L'automatisation peut aider à rapprocher les noms, signaler les flux de trésorerie circulaires, identifier les écritures tardives et comparer les contreparties entre systèmes. Elle ne peut pas décider de la substance commerciale ou du scepticisme professionnel par elle-même. Les modèles héritent de registres d'entreprises incomplets et peuvent confondre coïncidence et contrôle. Chaque alerte automatisée nécessite une conclusion humaine documentée, et chaque contournement manuel nécessite un approbateur nommé et une raison conservée. L'objectif n'est pas la surveillance sans jugement;

c'est d'empêcher les frontières juridictionnelles et systémiques de devenir des lacunes de preuves.

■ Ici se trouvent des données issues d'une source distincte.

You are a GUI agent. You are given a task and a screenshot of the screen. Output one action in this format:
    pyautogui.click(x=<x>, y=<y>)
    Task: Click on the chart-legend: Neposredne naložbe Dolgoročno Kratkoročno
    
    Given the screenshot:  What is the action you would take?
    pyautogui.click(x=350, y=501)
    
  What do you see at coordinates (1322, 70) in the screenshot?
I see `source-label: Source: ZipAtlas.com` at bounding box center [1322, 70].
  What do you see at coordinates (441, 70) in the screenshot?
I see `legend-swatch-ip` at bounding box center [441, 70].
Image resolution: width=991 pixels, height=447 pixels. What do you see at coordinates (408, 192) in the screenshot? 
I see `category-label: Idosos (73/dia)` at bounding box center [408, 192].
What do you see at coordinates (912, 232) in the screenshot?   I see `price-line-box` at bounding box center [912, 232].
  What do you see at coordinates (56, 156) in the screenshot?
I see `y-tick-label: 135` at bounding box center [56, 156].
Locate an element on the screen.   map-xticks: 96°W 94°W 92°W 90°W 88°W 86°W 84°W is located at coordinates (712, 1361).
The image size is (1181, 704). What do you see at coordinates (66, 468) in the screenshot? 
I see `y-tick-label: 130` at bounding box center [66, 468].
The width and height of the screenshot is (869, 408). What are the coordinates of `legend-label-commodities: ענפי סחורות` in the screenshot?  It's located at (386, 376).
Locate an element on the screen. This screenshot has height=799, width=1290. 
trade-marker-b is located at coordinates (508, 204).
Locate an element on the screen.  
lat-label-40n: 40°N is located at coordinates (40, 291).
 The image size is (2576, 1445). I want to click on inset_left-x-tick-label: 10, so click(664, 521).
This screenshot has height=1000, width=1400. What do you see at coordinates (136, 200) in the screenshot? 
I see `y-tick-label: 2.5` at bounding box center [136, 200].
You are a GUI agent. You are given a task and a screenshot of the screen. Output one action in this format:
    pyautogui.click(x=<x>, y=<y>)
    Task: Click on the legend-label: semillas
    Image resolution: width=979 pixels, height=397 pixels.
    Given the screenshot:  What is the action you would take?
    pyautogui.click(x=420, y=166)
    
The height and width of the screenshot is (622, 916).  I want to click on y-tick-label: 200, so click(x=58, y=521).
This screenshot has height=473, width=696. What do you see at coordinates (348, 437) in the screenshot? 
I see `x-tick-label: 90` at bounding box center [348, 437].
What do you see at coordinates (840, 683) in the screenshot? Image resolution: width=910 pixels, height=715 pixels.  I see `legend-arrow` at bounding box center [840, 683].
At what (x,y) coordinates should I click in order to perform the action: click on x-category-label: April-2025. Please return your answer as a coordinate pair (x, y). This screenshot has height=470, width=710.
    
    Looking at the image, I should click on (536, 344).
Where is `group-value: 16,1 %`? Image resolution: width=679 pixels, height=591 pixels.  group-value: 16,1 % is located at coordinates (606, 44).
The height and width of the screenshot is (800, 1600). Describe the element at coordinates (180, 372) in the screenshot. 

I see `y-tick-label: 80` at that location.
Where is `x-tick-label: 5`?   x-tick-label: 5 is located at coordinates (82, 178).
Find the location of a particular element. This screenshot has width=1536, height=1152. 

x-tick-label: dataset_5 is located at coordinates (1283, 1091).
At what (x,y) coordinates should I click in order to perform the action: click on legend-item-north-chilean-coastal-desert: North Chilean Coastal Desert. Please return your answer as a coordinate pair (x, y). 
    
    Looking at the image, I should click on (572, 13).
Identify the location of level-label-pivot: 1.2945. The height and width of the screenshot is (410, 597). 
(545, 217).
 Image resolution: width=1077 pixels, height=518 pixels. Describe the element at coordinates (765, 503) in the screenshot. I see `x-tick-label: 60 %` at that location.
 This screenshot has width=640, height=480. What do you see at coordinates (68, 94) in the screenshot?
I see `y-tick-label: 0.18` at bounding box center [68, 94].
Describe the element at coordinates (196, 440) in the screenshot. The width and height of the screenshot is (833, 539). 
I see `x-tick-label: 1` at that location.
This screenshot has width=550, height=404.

Les conseils doivent tester le cadre par des cas adverses. L'entreprise peut-elle identifier toutes les entités exposées à une contrepartie en quelques heures? Peut-elle tracer une écriture de revenus importante jusqu'à la performance externe et la trésorerie ultime? L'auditeur du groupe peut-il obtenir des preuves de composant malgré un litige? Les administrateurs peuvent-ils voir si une évaluation survit à la suppression des revenus contestés? La divulgation au marché peut-elle être effectuée sans attendre la fin de chaque enquête? Les créanciers peuvent-ils rapprocher les créances juridiques de la trésorerie payée?

La responsabilité est prouvée lorsque ces questions produisent des enregistrements, pas des assurances. Le déclencheur de 2017, la reconstruction pluriannuelle, les conclusions professionnelles et réglementaires, le règlement civil, le transfert aux créanciers et les résultats pénaux spécifiques à chaque personne forment une longue séquence de réponses différentes. Les maintenir séparées n'est pas une prudence juridique. C'est la méthode par laquelle un échec transfrontalier complexe devient compréhensible, contestable et moins susceptible de se répéter.